Le kombucha est fermenté par deux groupes fonctionnels de micro-organismes travaillant dans le même récipient : les levures, qui fermentent le sucre en éthanol et en dioxyde de carbone, et les bactéries acétiques, qui oxydent cet éthanol en acide acétique. La fiche du catalogue FRMNT consacrée au kombucha décrit la culture exactement en ces termes fonctionnels — un SCOBY vivant repris de fournée en fournée, la fermentation se déroulant de manière séquentielle plutôt qu'en une seule étape. Elle ne nomme aucune espèce individuelle, et cet article s'en tient à la même retenue.

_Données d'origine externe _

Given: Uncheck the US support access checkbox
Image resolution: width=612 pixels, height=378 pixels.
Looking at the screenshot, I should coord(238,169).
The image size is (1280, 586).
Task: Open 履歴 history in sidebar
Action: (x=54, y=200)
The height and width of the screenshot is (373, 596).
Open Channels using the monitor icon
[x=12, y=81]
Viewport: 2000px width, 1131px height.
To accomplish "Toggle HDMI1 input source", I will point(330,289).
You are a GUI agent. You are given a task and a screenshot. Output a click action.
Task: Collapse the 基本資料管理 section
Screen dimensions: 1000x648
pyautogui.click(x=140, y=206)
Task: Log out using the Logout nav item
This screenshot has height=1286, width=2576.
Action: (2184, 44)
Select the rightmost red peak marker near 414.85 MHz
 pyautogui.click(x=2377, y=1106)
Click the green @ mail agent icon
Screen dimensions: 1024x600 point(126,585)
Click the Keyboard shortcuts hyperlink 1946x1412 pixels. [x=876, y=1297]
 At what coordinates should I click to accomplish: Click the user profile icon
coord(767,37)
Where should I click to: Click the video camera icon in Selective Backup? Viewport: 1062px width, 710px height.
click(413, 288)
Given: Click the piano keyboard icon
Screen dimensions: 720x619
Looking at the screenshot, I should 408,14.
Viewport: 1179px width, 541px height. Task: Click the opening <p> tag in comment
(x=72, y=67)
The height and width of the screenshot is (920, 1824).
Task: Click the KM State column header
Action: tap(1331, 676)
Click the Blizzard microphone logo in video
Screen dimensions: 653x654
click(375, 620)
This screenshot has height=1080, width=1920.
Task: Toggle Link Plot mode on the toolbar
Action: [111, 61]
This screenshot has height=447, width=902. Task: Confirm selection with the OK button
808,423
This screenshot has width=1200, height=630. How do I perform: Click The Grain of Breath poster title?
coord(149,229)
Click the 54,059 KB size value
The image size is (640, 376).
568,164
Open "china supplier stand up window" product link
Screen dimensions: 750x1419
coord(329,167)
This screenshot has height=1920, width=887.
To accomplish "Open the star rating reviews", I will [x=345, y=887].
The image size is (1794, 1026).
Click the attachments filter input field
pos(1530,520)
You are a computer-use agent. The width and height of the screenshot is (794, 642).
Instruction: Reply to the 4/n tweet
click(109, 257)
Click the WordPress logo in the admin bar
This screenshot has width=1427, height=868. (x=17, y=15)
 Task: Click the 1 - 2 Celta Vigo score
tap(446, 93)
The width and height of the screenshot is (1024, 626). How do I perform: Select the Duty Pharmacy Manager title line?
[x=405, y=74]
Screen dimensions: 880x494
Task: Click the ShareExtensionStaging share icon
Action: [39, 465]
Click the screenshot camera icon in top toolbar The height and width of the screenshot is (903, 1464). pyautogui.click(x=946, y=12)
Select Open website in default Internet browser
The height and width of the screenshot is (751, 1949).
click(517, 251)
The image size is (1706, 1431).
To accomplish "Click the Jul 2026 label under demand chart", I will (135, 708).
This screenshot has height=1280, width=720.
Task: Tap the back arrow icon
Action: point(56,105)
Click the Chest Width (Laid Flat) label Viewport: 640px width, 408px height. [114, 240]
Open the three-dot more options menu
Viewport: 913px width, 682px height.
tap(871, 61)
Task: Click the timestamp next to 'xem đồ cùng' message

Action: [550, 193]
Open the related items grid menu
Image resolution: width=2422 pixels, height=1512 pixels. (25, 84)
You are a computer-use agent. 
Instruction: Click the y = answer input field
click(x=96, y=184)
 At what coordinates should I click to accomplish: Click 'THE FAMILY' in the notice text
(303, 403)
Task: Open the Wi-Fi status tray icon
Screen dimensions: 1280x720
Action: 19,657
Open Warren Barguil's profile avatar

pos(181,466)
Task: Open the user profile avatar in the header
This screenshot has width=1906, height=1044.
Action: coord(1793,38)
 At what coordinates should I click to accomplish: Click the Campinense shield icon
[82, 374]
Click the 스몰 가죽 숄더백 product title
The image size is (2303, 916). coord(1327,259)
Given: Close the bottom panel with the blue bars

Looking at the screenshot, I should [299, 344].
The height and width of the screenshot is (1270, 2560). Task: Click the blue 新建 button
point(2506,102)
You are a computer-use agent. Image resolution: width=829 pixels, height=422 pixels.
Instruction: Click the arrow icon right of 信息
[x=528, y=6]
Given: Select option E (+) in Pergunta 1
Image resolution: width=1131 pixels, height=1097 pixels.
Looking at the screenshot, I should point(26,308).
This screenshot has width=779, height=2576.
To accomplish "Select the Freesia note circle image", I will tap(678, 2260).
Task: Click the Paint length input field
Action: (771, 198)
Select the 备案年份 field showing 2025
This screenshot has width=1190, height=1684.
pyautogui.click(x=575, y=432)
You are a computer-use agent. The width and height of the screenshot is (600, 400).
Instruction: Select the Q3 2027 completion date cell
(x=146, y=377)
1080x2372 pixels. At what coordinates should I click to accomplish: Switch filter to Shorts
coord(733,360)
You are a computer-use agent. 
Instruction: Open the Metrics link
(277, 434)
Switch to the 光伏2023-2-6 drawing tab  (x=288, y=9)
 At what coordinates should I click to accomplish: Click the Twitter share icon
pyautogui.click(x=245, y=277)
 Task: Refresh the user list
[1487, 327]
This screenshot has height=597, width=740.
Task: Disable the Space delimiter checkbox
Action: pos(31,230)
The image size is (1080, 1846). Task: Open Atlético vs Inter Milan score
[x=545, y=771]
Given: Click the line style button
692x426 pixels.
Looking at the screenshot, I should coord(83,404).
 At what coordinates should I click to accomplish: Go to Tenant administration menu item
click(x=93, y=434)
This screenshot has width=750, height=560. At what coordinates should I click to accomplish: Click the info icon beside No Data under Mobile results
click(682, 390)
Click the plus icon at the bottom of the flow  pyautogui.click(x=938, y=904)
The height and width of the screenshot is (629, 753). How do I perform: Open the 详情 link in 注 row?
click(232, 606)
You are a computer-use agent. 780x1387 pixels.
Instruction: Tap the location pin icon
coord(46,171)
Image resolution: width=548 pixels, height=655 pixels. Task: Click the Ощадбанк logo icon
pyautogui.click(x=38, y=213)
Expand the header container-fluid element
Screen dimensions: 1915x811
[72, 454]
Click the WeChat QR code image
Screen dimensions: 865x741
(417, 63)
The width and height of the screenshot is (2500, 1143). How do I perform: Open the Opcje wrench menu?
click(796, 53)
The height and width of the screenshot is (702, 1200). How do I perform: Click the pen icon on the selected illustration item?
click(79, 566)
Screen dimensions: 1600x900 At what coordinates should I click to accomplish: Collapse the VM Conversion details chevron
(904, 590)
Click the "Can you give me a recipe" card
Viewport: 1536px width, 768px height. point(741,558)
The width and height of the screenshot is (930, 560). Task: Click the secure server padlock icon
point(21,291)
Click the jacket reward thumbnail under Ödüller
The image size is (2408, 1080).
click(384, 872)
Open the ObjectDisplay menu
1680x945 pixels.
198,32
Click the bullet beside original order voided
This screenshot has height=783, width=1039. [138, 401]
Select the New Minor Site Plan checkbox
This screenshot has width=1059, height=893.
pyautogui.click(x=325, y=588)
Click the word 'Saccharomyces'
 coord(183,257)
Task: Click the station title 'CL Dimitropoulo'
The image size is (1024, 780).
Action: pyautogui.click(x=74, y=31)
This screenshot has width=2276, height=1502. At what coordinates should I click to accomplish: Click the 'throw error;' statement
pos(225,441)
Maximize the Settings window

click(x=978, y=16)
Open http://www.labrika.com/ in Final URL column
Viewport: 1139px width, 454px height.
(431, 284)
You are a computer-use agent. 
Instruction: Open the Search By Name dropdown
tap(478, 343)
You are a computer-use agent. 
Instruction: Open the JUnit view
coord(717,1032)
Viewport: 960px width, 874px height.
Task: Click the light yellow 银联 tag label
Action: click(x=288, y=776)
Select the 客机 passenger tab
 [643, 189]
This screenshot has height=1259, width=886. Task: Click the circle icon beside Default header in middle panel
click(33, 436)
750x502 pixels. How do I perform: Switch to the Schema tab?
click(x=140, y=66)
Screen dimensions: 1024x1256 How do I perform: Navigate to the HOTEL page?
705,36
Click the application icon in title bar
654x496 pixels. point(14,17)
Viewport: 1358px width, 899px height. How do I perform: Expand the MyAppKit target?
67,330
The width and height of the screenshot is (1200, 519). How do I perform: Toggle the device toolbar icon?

Cette retenue est délibérée plutôt que paresseuse. La microbiologie publiée du kombucha est réellement variable : la composition d'une culture dépend de son origine, de ce dont elle a été nourrie, du thé utilisé, de la température ambiante et du nombre de générations pendant lesquelles elle a été propagée. Les noms de genre qui reviennent dans la littérature plus large — Komagataeibacter parmi les bactéries acétiques, Brettanomyces, Saccharomyces et Zygosaccharomyces parmi les levures — sont plausibles et largement rapportés, mais ils ne figurent pas dans les données de référence FRMNT et sont consignés ici avec un faible degré de confiance, en attente de vérification auprès d'une source primaire. Une espèce nommée sur un bocal dans une cuisine domestique est une supposition, à moins que quelqu'un ne l'ait séquencée.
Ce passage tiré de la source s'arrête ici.